Wednesday, April 01, 2009
Happy April Fools' Day!
This was the first year the kids had any interest in planning some pranks for April Fools' Day, and the person they most wanted to prank was their dad. I took them to the store after school yesterday, where they chose a pair of ridiculous looking (and extremely tight) underwear and picked out the ugliest $7 tie they could find: The plan was to wait until Dr. V. set out his clothes for today and then hide all of his underwear and ties, leaving only the newly purchased replacements for him to wear. Oh, and we also squirted toothpaste behind the handle of the shower door. This morning, the kids started giggling as soon as they heard him start up the shower, and by the time he came out of the bedroom I seriously thought they were going to wet themselves.

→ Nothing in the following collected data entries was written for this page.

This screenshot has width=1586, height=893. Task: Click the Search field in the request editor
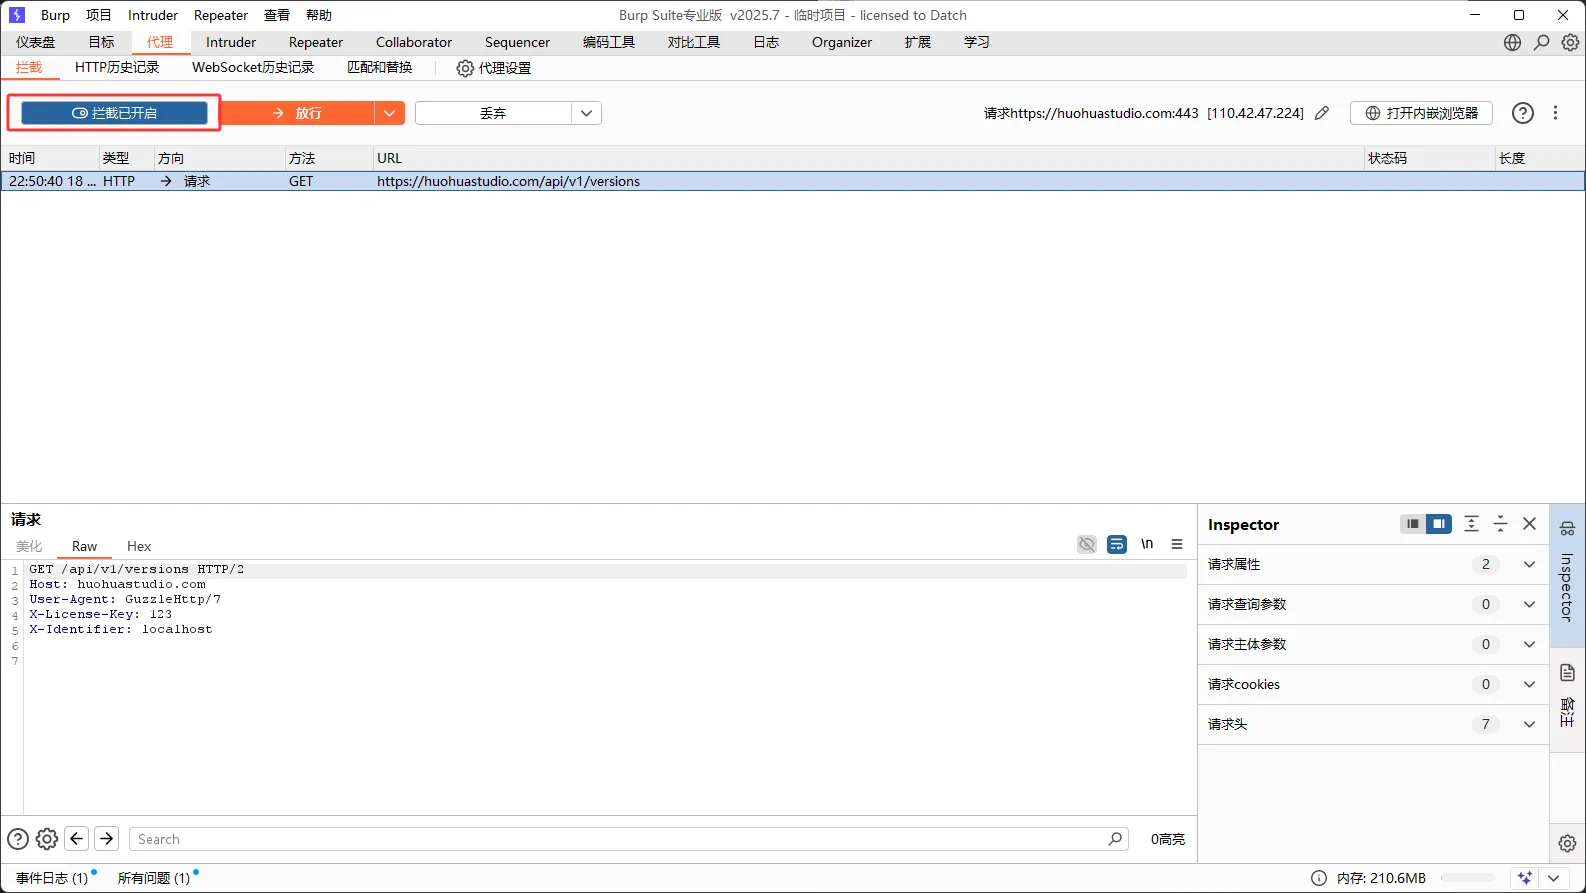620,839
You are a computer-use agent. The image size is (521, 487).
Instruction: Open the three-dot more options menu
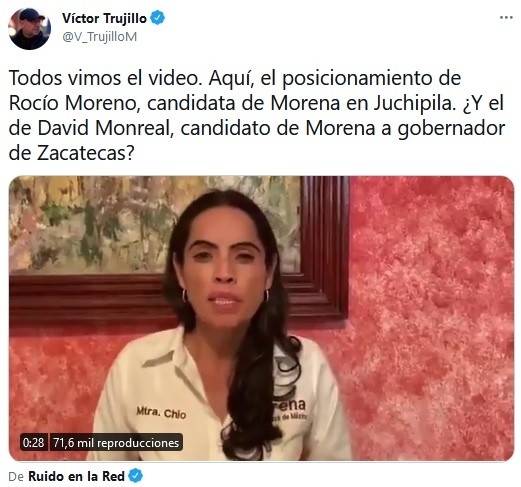[506, 18]
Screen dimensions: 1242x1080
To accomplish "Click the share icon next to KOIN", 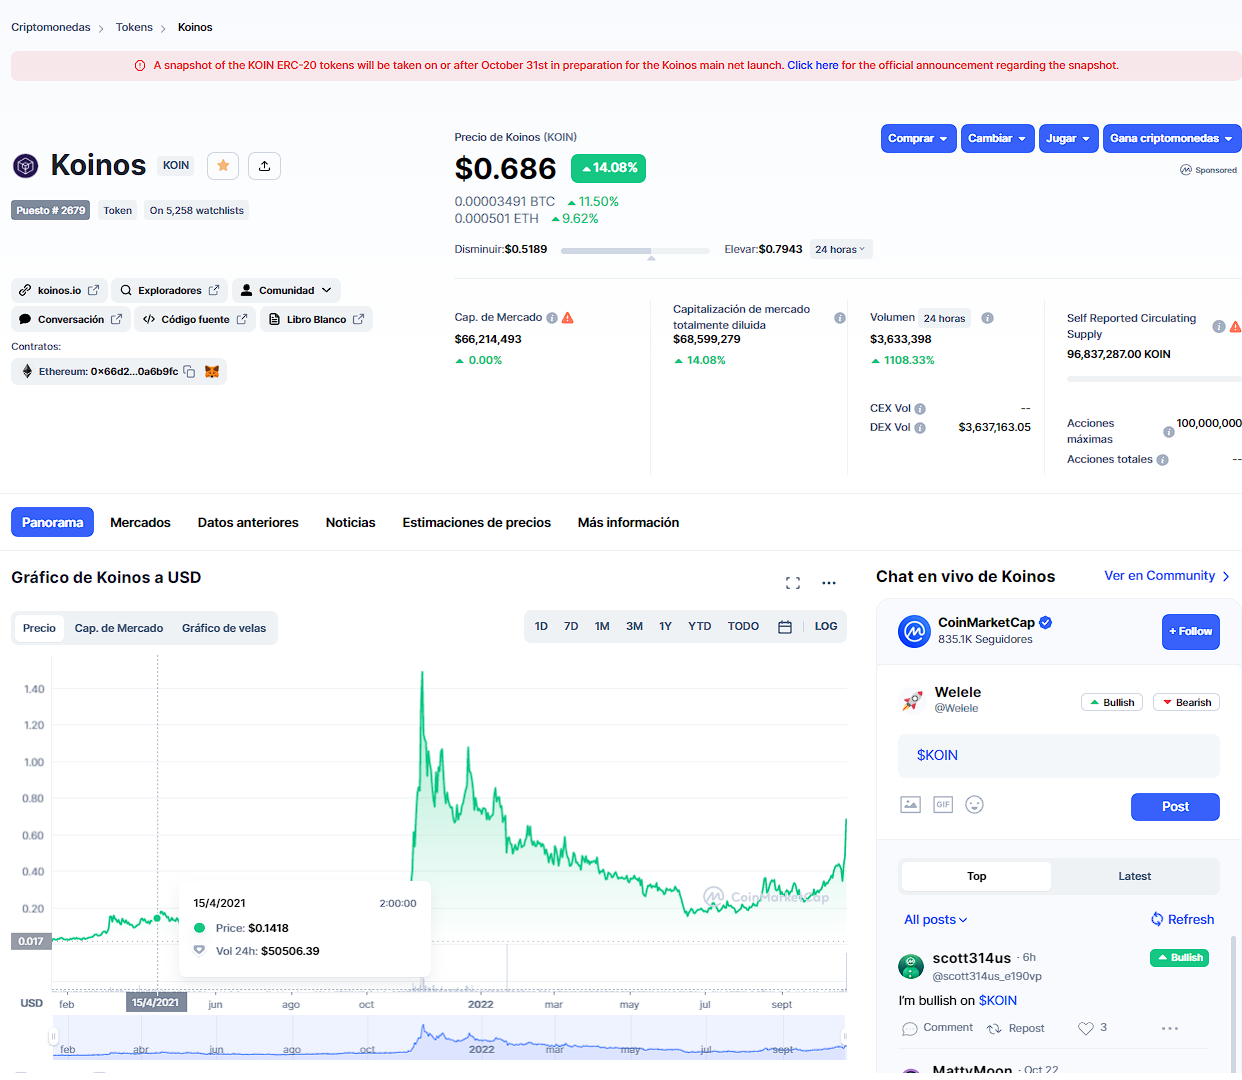I will click(x=265, y=166).
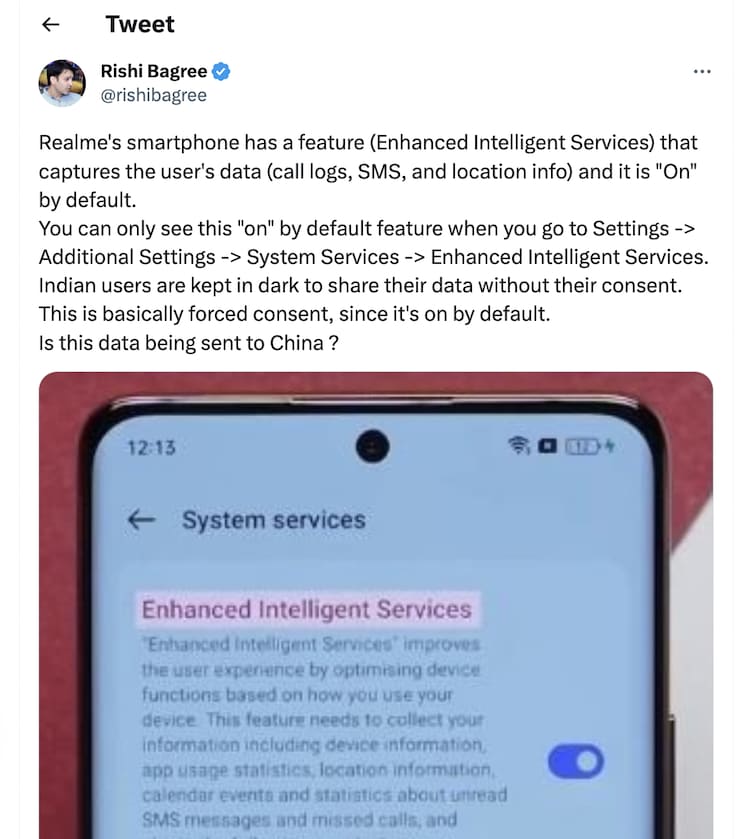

He played along and pretended to be very confused about his sticky fingers and newly tight underwear, but the hilarity truly peaked when the kids heard him bellowing from the garage, "Call the police! Someone vandalized my car! It's the most horrible thing I've ever seen!" It was all very cute. I'm sure I won't feel like this once the kids are Teenaged Mutant Ninja Liars, but right now it is freakin' adorable when they try to cover up stuff like this. They are really, really, REALLY shite at keeping secrets, so Dr. V. and I often have to pretend that we are dumber than a bag of hammers. (Pause... why yes, that WAS nice of me to give you this moment to insert your very own smart ass thoughts right here!) Last night, though, it was all up to Dr. V. to pretend stupidity. Pepper kept making excuses for why we were out in the garage, like "Mom had a really interesting... uhm... SHOEBOX she wanted us to look at in the garage." She must have made about 57 excuses for what we were up to, each as believable as the next. Meaning "not at all believable." And Peanut? Well, he just waited until bedtime, when he snuggled up to his dad for a hug and kiss and said, "Goodnight, Dad. We TOTALLY didn't put Yankees magnets all over your car."